A experiência recente tem mostrado que é preciso muito mais do que um salário alto para a fixação de profissionais em regiões afastadas. E, com certeza, a vinda de 6.000 médicos cubanos não vai resolver esta questão. Mas a gritaria criada por conta do anúncio da vinda desses médicos mostra o quanto ainda pensamos pequeno sobre as questões de saúde pública no Brasil. Para se contrapor aos cubanos, setores reacionários e privatistas da saúde passaram a posar de defensores do SUS, se colocando ineditamente preocupados com a qualidade da saúde brasileira.
O que a gritaria tenta esconder é o fato de Cuba, uma pequena ilha no caribe, pobre, que sofre com bloqueios econômicos há mais de 45 anos, que vive um regime político que se afasta da democracia, tem uma saúde pública de excelência e tem condições de exportar médicos para outros países. É semelhante ao que acontece a cada competição pan-americana ou olímpica, em que a pequena ilha supera as medalhas do “gigante” Brasil, com facilidade.
O que o sistema de saúde de Cuba mostra é que é a supremacia do sistema público que produz uma saúde de qualidade, com pesquisas de ponta, com vacinas avançadas, com a prevenção de doenças. Não são, como alguns tentam provar como verdade, o mercado e os grandes conglomerados capitalistas da saúde que fazem esta área avançar rumo ao atendimento das reais necessidades da maioria da população. Se Cuba consegue, imagina o que o Brasil poderia fazer se olhasse com mais atenção para seu sistema de saúde.
É esse ranço preconceituoso que dificulta a validação de diplomas nas universidades brasileiras. É um ranço irracional, que foge do bom senso, parecido com o ranço que faz a ideia democrática (e de bom senso) da paridade entre docentes, técnico-administrativos e estudantes nos Conselhos Superiores não ser implementada. Os Conselhos destas instituições, em geral espaços conservadores e tradicionalistas, não admitem que faculdades de medicina vindas de um sistema que se destaca pela coletividade e eficiência preventiva e terapêutica com uso racional de tecnologia e medicação, podem ser superiores ao modelo brasileiro, que é consumidor e desperdiçador de tecnologia, caro e focado na prática curativa e individual. Quando participei do Conselho Universitário da UFPR, como representante dos técnico-administrativos, entre 2009 e 2011, revalidava-se diplomas de todas as áreas, sem crises ou grandes debates. Mas os diplomas da área da medicina eram cercados de grande tabu.

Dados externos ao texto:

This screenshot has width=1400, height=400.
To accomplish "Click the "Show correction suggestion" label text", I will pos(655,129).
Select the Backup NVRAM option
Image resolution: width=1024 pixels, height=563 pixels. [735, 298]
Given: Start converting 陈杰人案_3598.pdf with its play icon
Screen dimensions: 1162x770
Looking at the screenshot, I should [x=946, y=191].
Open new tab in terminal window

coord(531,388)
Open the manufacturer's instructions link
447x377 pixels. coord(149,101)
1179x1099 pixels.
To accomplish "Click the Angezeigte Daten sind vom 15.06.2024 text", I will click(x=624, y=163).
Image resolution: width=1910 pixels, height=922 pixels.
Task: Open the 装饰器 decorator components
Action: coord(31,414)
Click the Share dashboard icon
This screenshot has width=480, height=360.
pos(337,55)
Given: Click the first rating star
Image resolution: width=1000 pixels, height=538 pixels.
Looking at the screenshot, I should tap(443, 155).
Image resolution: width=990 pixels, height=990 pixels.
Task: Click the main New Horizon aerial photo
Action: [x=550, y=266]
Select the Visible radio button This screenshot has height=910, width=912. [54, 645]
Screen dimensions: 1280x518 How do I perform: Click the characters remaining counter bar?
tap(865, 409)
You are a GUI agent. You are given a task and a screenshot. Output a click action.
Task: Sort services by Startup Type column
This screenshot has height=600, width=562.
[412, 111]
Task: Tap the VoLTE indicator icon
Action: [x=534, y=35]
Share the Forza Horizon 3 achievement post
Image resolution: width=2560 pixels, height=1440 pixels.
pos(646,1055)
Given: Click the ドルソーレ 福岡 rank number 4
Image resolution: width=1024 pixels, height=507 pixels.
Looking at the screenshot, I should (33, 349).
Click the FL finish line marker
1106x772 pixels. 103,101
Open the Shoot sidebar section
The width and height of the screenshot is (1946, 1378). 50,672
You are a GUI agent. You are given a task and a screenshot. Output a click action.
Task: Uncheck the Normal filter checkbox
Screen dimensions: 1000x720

Portanto, nada de achar que a saúde pública brasileira vai ser salva com a vinda desses médicos. Muitos menos ache que esses médicos vão acabar com a qualidade do sistema brasileiro. Essa é mais uma medida paliativa e contraditória do Ministério da Saúde e que tem um grande mérito: escancarar o quanto o sistema de saúde brasileiro, marcado por ser privatizado, curativo, médico-centrado, hospitalocêntrico e individual, está defasado e precisa ser revisto.
Bernardo Pilotto é sociólogo formado pela UFPR, mestrando em Saúde Coletiva na Unifesp e membro da coordenação do Setorial de Saúde do PSOL.